[Sidenote: The triumph of the tweed coat.]
It is one of the curious things about Parliamentary life in England, that the smallest detail of personal habit attracts the all-searching gaze of the entire world. Let a man change the shape of his hat, the colour of his clothes, the style even of his stockings, and the world knows it all before almost he is himself conscious of the change. And then, though the House of Commons consists for the most part of men well advanced in middle life—men who have made their pile in counting-house or shop, before devoting themselves to a Parliamentary career—it is also a House where wealth and fashion are very largely represented. It is often a very well-dressed body; and in this House of Commons, in particular, there is a very large proportion of well-tailored and well-groomed young men—especially, of course, on the Tory side. The consequence is, that you are able to trace the transformations of fashion, the processions of the seasons, the variety of appropriate garbs which social and other engagements impose, as accurately in the House of Commons as in Rotten Row.
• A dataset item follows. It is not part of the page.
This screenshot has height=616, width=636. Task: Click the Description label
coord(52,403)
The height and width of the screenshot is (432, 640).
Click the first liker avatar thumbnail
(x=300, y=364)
[Sidenote: The old order.]
The ordinary tendency of the Parliamentary man is towards the sombre black, and the solemnity of the long-tailed frock-coat. There have been times when if a member of Parliament did venture to enter the House of Commons in a coat prematurely ending in the short tails of the morning coat, or in the tail-less sack-coat, he would have been called up to the Speaker’s chair and as severely reprimanded as though he had committed the most atrocious offence—in those far-off days—of wearing a pot-hat. But in these democratic times one can do anything; and low-crowned hats, sack-coats, homespun Irish tweeds, affright and shock the old aristocratic Parliamentary eye. When summer approaches, the whole aspect of the House changes. The sombre black is almost entirely doffed; and you look on an assembly as different in its outward appearance from its antecedent state as the yellow-winged butterfly is from the grim grub. Indeed, members of Parliament seem to take a delight in anticipating the change of dress which the change of season imposes. There are members of the House of Commons who can claim to wear the very first white hat of the season. Sir Wilfrid Lawson has a sombre creed and a Bacchanalian spirit; and, accordingly, the very first time a mere stray gleam of sunshine streaks the wintry gloom Sir Wilfrid wears an audaciously white hat.
[Sidenote: Mr. Gladstone’s rejuvenescence.]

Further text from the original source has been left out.